Em primeira análise, é irrefutável que o descaso, por parte do sistema educacional, sobre a questão da participação dos adolescentes na política corrobora a problemática. Desde a juventude, a população sofre com a falta de incentivos e palestras que possibilitem aos mesmos uma orientação para terem uma vida política ativa. Segundo o filósofo prussiano Immanuel Kant, É no problema da educação que se encontra o grande aperfeiçoamento da humanidade. Tendo isso em vista, pode-se relacionar a fala de Kant à ausência de discussões nas salas de aula, uma vez que essa se torna um problema para o aperfeiçoamento da sociedade.

Por conseguinte, é convincente que a manipulação se transforma em uma consequência dessa problemática. Já que a população jovem fica “fora” da esfera política, a mesma se torna suscetível as famosas “fake News”. De acordo com dados divulgados pelo Instituto ipsos, de 2018, os brasileiros são os que mais acreditam nessas notícias falsas, contabilizando que 62% dos entrevistados já foram afetados pelas mesmas.

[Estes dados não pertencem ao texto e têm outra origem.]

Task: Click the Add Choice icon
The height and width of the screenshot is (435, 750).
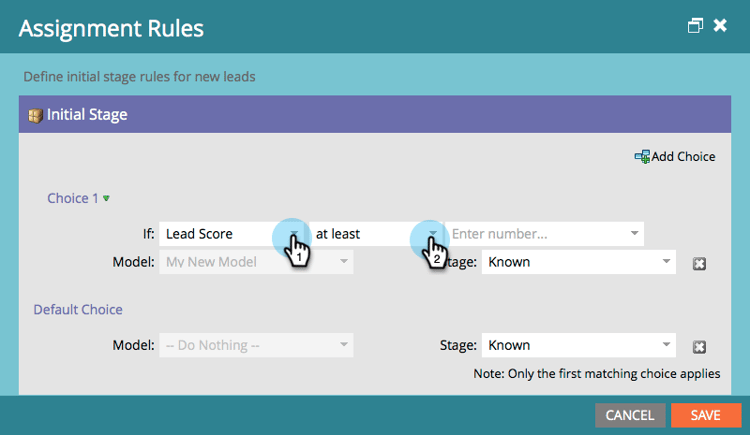Action: point(642,156)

Logo, deduz-se que sem o conhecimento dos acontecimentos políticos na sociedade não só o jovem, mas também o restante da população acaba sendo manipulado pela falta de informações.

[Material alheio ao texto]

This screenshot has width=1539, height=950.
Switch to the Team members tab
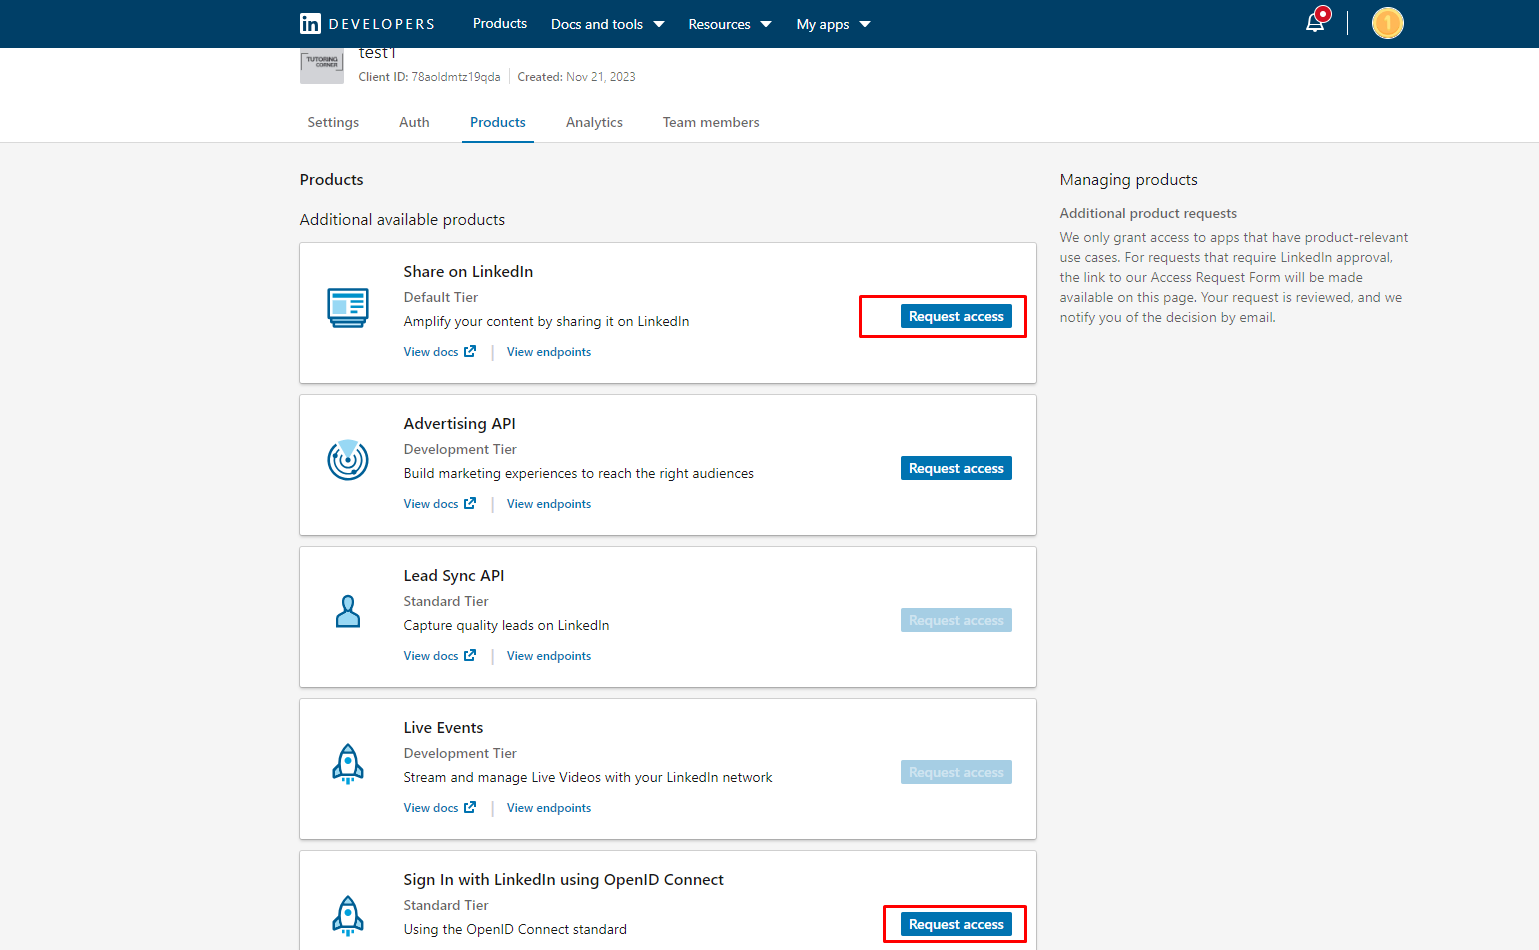(x=710, y=122)
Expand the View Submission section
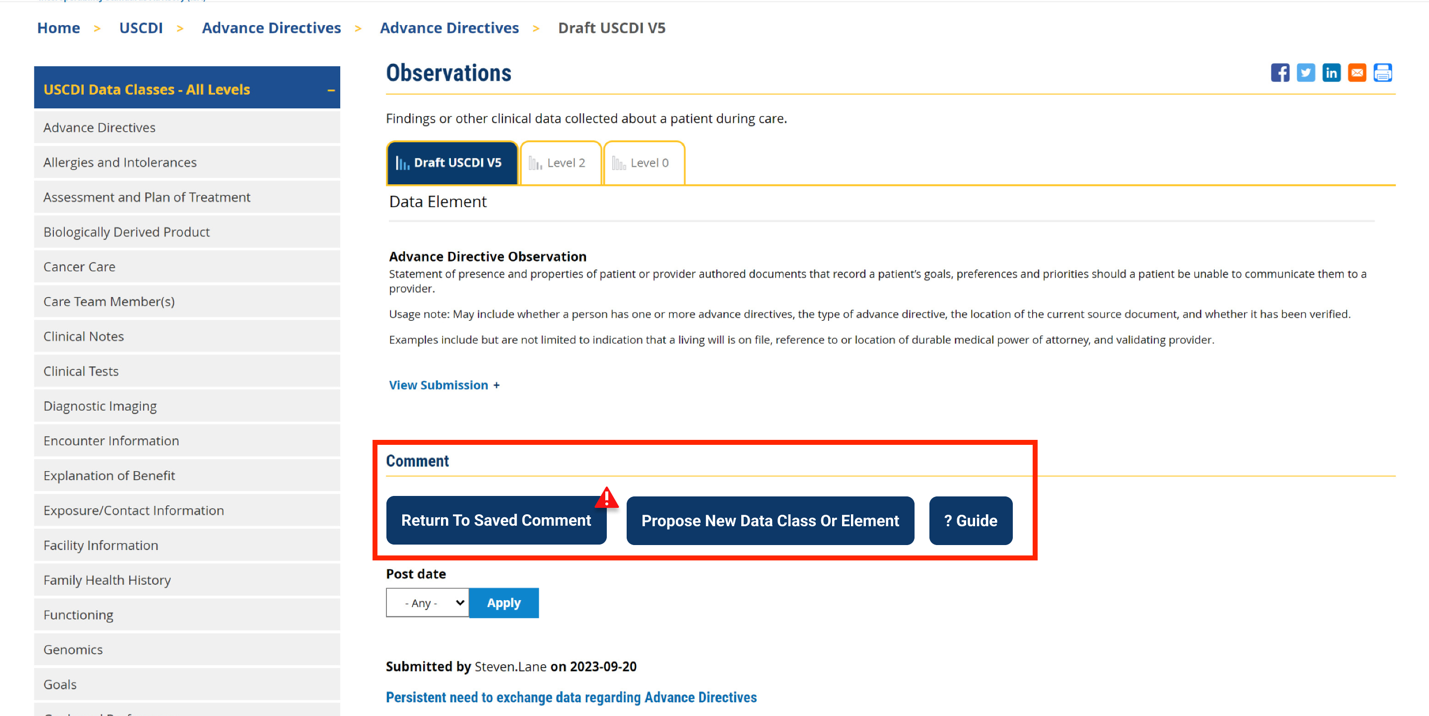The height and width of the screenshot is (716, 1429). click(x=444, y=385)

Portanto, torna-se evidente que há entraves a serem solucionados para que ocorra o fim da problemática. Para que haja incentivo aos adolescentes, desde a fase escolar, urge que o Ministério da Educação e Cultura (MEC) crie, junto com o Governo Federal, aulas que auxiliem os estudantes a participarem das decisões políticas e detalhem a importância da atuação dos mesmos no cenário atual, sem que exista um posicionamento partidário da equipe gestora e professores da instituição. Somente assim, será possível fomentar o desejo dos indivíduos a estarem ativos nessa esfera e, ademais, resolver o problema proposto por Kant, adquirido um aperfeiçoamento significante no país.